Sri Lanka’s Cabinet of Ministers has approved the proposal for the restructuring of international sovereign bonds by way of swapping existing bonds for new bonds in accordance with the parameters indicated in the debt sustainability analysis conducted by the International Monetary Fund (IMF).
In June, the Government of Sri Lanka reached a final agreement on a debt restructuring with members of the Official Creditor Committee (OCC) of major bilateral lenders.

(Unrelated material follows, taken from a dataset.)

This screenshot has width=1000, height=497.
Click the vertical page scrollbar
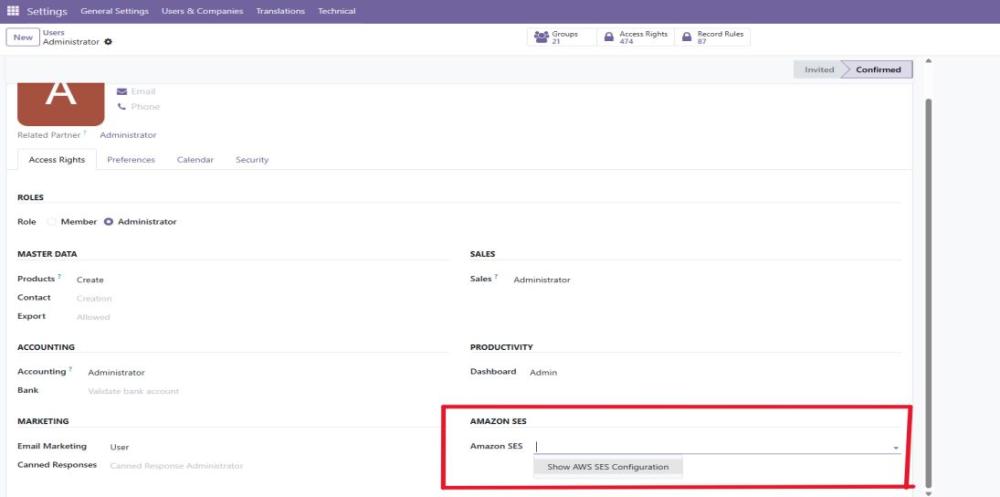(928, 280)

In September, an agreement in principle was reached with international bondholders on a sovereign debt restructuring of approximately $ 14.2 billion in principle, following consensus discussions with the AdHoc Bond Holders, a group of international investors representing sovereign bondholders, and the Local Consortium of Sri Lanka.
Accordingly, the Cabinet approval has been granted for the proposal presented by President Anura Kumara Dissanayake for the restructuring of international sovereign bonds by way of swapping existing bonds for new bonds following an analysis conducted by the financial and legal advisors of the Government of Sri Lanka on the impact on the Sri Lankan economy.
The analysis takes into account the composition of Sri Lanka’s international sovereign debt, investors and settlements, and in accordance with the parameters indicated in the debt sustainability analysis conducted by the IMF under the provisions of the Extended Fund Facility (EFF) programme for Sri Lanka.